At the time Spirou had shared the post about the lost dog Friday night, she was already sharing a second post on her profile — one that had since changed to a fake real estate advertisement.
"I never shared that. When I shared the post initially, it was something else completely," she said.
Bait-and-switch posts start by appearing to appeal to users' emotions and tugging at their heartstrings.
These posts will typically show an injured animal that needs to be reunited with its owner, an elderly person that is lost, or a child who has gone missing.
Due to the urgent nature of these posts, they tend to be shared by multiple people.
However, once the post has enough shares, the scammer will change its content to include some type of scam link — often times, promoting a rental listing or another kind of fraudulent advertisement.
Those who originally shared the post may have no idea it has been altered, meaning they may end up promoting a scam link on their personal profile for days on end before it is eventually taken down.
"All the shares are where the poison creeps in," said Windsor resident Kristina Garsword, who said she frequents multiple Facebook groups where users can buy and sell items.
According to Garsword, bait-and-switch posts are becoming more common of nuisance in public social media groups.
"Several times a week, at least one of my friends is sharing these kinds of posts.

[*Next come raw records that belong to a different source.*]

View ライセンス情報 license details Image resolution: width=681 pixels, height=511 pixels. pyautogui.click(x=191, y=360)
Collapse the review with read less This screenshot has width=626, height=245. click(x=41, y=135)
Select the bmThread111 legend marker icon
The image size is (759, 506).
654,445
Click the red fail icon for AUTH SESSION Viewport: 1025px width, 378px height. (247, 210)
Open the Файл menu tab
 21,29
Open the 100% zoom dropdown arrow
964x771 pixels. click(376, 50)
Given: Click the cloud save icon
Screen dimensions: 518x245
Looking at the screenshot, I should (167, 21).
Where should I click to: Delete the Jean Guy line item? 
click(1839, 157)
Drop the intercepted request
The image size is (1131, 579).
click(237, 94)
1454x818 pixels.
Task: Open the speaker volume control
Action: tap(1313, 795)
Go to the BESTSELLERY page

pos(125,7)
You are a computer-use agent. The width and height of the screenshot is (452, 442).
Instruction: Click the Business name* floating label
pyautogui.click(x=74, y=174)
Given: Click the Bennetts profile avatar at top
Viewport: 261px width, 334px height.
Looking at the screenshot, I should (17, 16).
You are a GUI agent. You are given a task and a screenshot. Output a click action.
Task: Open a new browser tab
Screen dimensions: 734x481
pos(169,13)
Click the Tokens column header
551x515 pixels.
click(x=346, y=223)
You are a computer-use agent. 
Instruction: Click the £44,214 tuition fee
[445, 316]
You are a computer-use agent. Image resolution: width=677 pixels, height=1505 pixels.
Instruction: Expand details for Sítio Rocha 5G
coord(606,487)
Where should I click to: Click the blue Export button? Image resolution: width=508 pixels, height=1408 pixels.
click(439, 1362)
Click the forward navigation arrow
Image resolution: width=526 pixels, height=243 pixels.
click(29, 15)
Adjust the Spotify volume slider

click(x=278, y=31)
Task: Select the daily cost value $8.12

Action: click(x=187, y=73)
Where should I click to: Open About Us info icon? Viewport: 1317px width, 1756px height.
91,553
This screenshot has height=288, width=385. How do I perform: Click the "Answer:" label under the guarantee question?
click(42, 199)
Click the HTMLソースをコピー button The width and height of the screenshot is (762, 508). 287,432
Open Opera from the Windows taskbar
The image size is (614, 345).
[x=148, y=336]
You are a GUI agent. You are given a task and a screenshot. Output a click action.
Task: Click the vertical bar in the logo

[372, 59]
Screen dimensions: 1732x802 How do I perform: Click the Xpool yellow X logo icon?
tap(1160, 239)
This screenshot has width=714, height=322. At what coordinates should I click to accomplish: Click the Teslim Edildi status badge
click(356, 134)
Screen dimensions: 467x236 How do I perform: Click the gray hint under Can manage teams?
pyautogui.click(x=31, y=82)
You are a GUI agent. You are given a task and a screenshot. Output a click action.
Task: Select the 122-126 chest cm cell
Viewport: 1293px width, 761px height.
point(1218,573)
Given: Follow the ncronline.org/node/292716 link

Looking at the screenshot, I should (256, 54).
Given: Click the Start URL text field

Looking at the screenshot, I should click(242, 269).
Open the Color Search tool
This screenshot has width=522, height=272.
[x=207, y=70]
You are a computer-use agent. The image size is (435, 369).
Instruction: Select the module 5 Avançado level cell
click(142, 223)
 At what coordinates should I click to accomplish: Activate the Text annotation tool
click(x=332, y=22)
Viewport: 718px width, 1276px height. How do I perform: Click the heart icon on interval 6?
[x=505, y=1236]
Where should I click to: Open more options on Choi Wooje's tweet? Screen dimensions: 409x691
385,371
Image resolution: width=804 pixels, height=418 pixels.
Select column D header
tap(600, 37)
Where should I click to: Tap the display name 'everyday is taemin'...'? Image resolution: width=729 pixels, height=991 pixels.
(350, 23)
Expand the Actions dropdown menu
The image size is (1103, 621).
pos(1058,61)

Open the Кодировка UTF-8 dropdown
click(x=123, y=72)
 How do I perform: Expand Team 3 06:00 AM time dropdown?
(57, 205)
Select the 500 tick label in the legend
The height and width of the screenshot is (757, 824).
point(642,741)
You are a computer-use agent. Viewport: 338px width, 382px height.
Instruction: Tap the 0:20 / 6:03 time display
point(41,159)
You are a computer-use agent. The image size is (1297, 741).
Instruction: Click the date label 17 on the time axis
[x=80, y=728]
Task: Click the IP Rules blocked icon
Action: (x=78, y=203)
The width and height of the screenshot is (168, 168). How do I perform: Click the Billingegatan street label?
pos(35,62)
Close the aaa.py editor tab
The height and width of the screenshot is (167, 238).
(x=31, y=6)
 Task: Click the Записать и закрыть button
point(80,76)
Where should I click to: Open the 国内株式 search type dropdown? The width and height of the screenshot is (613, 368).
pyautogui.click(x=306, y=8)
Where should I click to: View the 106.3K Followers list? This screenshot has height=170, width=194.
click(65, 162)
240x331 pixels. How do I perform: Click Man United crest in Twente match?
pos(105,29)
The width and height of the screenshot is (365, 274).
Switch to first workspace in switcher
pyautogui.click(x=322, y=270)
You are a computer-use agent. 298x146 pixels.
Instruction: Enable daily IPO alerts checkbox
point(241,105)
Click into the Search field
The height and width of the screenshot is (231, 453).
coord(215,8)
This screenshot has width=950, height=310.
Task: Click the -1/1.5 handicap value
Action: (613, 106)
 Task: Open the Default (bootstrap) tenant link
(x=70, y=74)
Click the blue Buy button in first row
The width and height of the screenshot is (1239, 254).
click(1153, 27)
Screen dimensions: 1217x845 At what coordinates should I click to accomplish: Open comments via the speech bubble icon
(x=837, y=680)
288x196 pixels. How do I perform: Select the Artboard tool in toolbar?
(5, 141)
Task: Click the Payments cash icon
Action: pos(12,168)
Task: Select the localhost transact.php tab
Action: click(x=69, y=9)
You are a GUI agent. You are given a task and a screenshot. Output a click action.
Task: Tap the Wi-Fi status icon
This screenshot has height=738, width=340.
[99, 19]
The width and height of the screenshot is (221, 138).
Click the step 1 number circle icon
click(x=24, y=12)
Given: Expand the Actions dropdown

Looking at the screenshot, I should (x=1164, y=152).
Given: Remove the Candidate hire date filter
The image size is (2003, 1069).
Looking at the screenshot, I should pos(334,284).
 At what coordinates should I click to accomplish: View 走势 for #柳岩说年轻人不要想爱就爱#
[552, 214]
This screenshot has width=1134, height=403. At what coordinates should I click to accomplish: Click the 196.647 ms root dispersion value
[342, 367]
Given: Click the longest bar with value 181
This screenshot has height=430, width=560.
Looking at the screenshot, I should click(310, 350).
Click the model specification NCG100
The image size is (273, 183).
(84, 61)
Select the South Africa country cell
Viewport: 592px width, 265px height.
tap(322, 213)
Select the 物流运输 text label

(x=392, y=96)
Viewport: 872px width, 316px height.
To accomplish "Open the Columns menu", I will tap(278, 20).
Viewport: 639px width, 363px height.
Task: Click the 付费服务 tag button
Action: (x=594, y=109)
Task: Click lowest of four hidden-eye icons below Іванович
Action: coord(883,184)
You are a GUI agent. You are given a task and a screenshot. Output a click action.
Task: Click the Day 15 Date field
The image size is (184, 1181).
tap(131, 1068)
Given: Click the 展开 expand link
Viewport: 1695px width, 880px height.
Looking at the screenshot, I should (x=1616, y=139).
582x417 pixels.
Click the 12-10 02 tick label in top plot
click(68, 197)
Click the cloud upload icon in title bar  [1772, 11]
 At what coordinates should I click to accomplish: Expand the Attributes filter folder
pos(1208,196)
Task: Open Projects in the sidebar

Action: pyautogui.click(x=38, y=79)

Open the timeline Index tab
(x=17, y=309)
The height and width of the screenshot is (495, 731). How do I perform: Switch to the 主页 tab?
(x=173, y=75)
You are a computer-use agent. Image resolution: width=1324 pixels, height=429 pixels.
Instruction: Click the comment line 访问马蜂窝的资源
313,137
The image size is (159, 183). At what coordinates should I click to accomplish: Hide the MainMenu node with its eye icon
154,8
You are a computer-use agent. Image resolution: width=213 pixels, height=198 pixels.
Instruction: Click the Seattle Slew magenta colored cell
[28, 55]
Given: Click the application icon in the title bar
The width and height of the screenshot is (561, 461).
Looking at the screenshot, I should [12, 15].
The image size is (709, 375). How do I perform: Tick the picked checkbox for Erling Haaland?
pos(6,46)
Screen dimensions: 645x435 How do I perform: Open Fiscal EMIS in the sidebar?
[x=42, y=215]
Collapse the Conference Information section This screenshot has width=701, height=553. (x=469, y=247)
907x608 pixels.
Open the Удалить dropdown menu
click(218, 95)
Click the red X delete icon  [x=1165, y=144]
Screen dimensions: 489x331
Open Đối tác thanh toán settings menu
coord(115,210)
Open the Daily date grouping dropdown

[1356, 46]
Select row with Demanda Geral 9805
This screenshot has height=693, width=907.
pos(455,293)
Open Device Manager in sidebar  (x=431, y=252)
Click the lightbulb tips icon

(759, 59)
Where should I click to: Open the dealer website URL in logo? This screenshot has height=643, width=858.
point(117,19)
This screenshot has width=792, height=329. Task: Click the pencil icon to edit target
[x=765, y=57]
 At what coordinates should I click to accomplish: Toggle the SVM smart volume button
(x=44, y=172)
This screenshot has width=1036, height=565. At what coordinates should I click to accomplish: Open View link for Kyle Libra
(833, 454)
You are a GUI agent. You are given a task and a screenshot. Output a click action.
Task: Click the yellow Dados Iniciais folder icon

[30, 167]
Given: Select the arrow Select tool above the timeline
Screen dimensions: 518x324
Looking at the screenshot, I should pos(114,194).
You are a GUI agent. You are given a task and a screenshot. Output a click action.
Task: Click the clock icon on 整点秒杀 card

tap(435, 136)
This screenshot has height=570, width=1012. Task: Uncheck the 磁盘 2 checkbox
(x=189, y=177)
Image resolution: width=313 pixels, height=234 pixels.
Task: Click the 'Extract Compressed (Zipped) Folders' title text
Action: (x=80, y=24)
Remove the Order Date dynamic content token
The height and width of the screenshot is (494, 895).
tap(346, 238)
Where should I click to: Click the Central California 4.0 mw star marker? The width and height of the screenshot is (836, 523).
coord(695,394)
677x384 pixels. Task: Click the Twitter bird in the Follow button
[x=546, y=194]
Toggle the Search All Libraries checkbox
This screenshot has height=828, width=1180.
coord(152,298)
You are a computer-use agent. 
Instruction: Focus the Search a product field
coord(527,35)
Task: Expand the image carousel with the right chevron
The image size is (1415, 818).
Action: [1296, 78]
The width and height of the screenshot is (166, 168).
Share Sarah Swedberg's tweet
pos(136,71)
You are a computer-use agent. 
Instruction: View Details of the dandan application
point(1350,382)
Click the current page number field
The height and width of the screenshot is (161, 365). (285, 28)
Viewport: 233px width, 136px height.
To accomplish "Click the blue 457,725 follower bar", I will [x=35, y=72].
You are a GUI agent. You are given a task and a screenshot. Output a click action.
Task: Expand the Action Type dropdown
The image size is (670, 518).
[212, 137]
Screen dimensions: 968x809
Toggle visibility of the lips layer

I have gotten really fed up with the amount of times they're just let through," said Garsword. "Administrators aren't monitoring or paying any attention to the content that is being posted in in their groups. It's ridiculous and is so potentially dangerous."
In recent weeks, Garsword has been making separate posts of her own in these groups, advising people on what to look out for to avoid sharing one of these posts.
"Has this person just joined the group? Have the comments been turned off? Is the post really vague? Is it coming from a Page ... because these posts usually come from a Page and not a person," said Garsword.
She added it's important to quickly alert people of these bait-and-switch posts whenever you come across them.
"Tell people that this post is a scam and delete it ... or in a few days, it's going to be changed to a fraud post that your friends are going to click on because you've shared it and they think it's coming from someone they trust," said Garsword.
As for Spirou, she has since deleted both of the bait-and-switch posts that were being shared on her profile.
"These scammers are becoming more and more sophisticated and that's sad, it’s really awful that these scams are increasing at the rate that they are," she said. "I've learned a lesson for sure and I won't repeat this mistake again. This will totally make me think twice before I ever share a post."